## PROBLEM TO WORK ON
Starting at the line containing "Screen dimensions: 683x575" and ending at the line containing "Given: Click the Details link next to price", transcribe the listing below exactly. Keep both end lines, skip the pictures, and copy nothing else.

-- Opening Marker --

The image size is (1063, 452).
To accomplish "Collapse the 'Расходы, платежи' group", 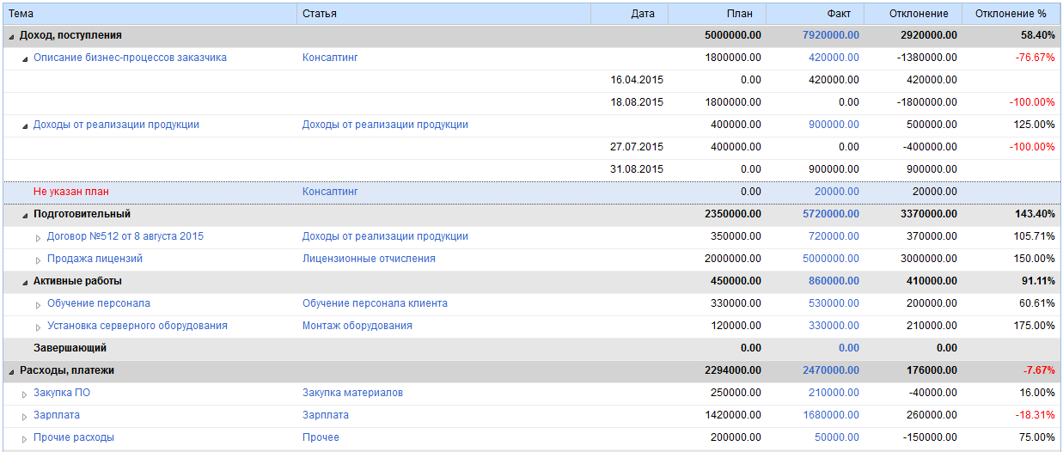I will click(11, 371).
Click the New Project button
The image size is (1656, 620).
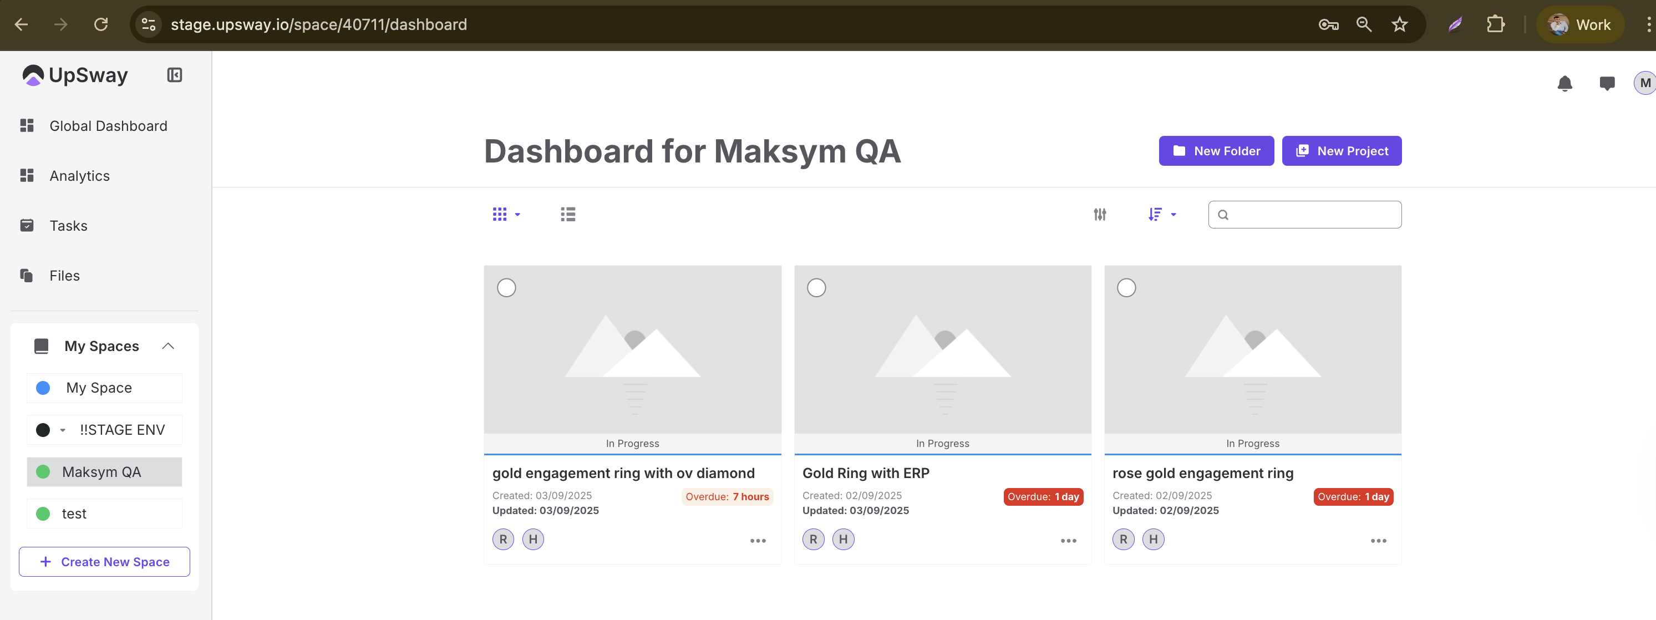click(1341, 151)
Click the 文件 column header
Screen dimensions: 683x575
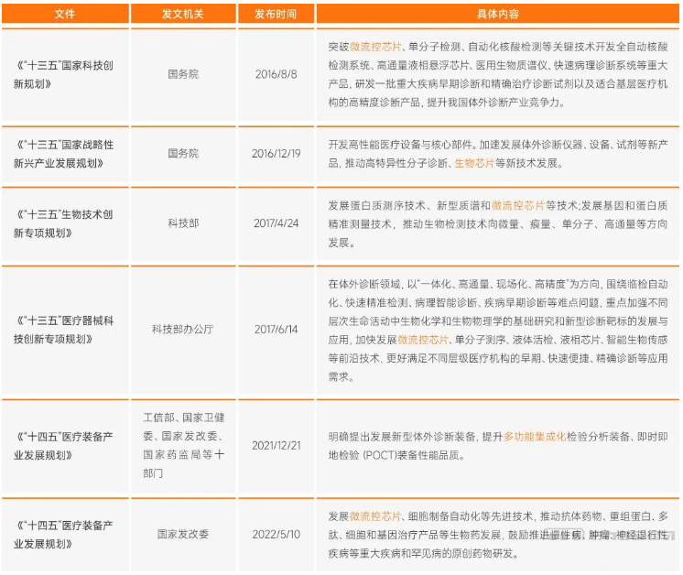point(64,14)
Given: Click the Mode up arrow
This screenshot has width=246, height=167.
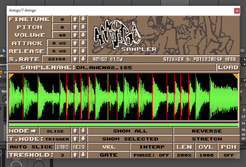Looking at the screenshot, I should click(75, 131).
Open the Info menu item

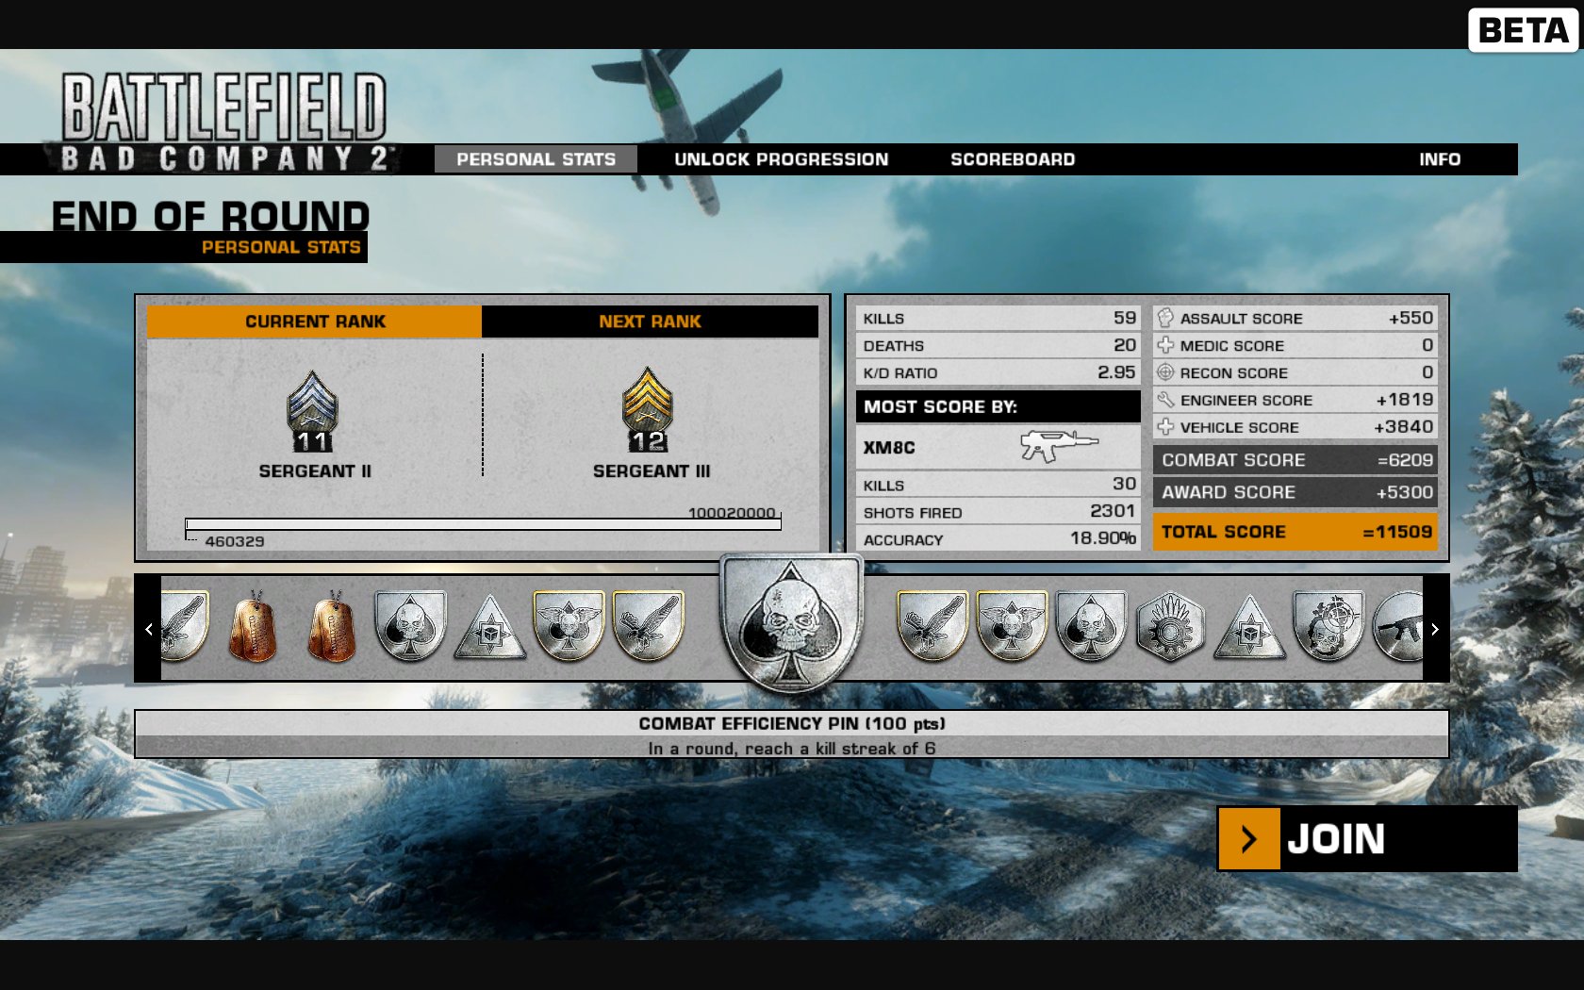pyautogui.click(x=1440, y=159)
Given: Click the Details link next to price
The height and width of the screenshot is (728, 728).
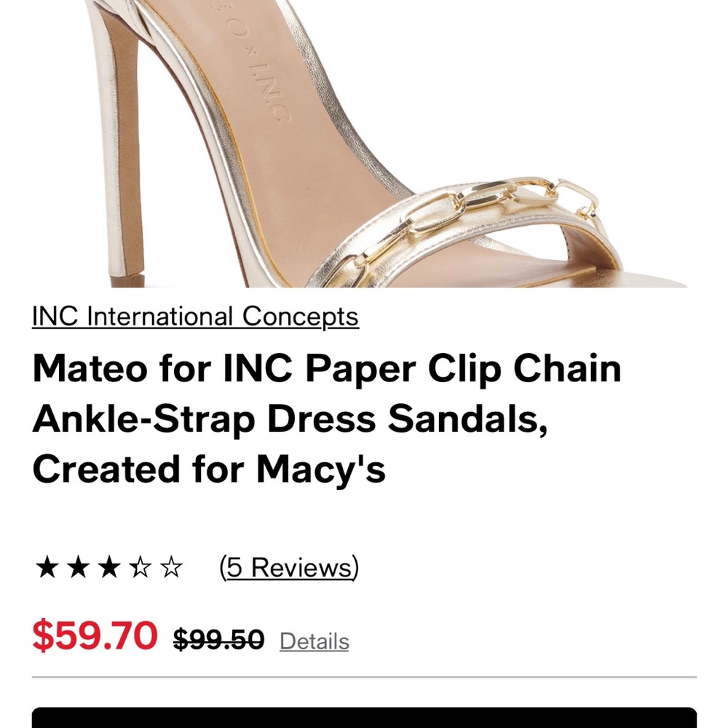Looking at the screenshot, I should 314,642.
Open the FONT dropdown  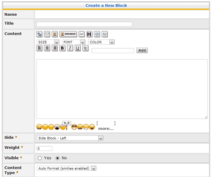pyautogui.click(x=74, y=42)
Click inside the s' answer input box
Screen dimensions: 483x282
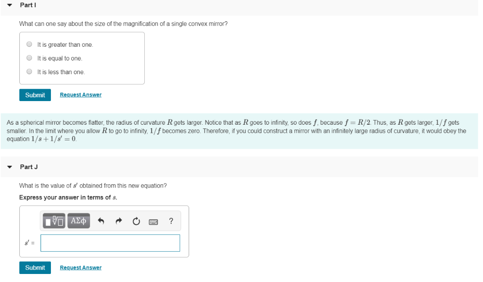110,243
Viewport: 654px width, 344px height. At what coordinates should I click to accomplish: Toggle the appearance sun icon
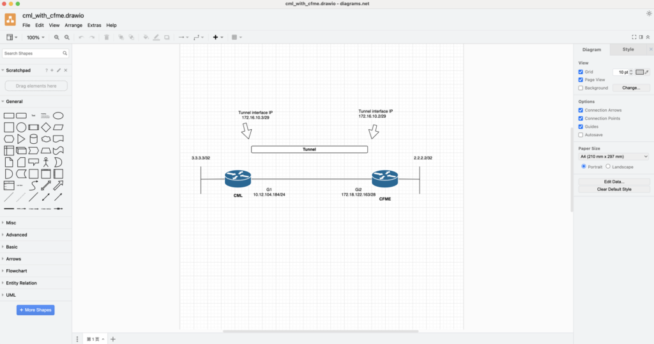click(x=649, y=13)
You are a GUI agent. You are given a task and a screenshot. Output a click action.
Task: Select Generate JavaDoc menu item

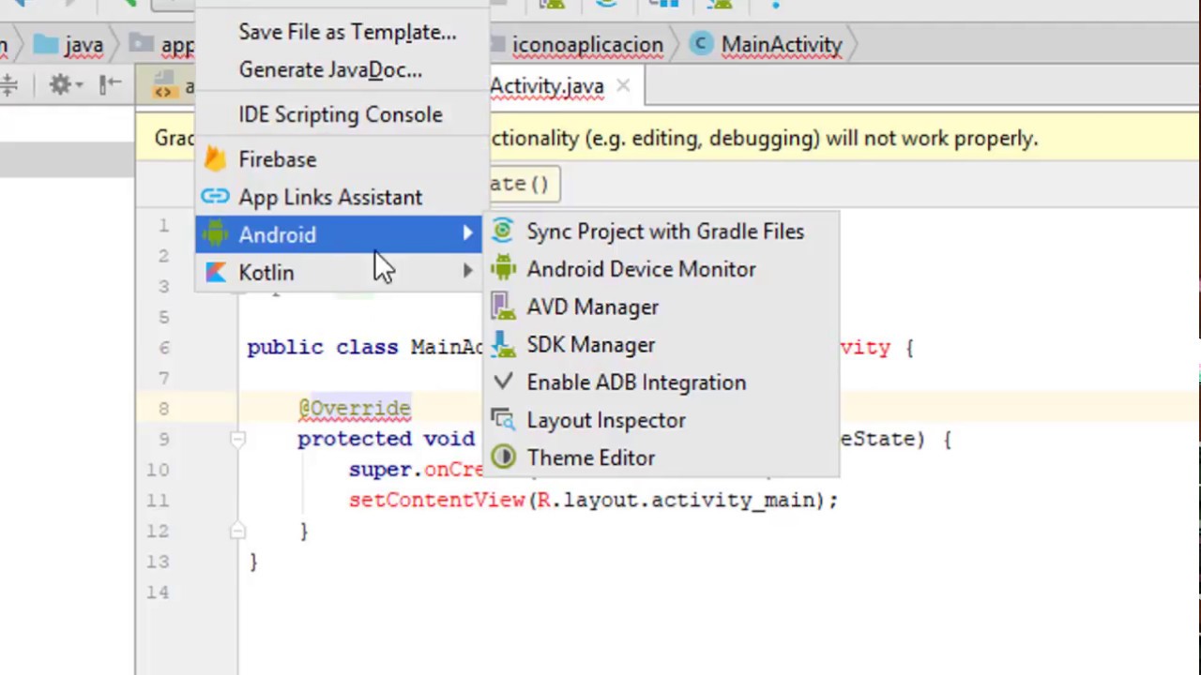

-- Closing Marker --

## RESPONSE AREA
Screen dimensions: 683x575
point(64,14)
Given: Click the Mode up arrow
This screenshot has width=246, height=167.
Looking at the screenshot, I should click(75, 131).
Open the Info menu item

pyautogui.click(x=1440, y=159)
Given: Click the Details link next to price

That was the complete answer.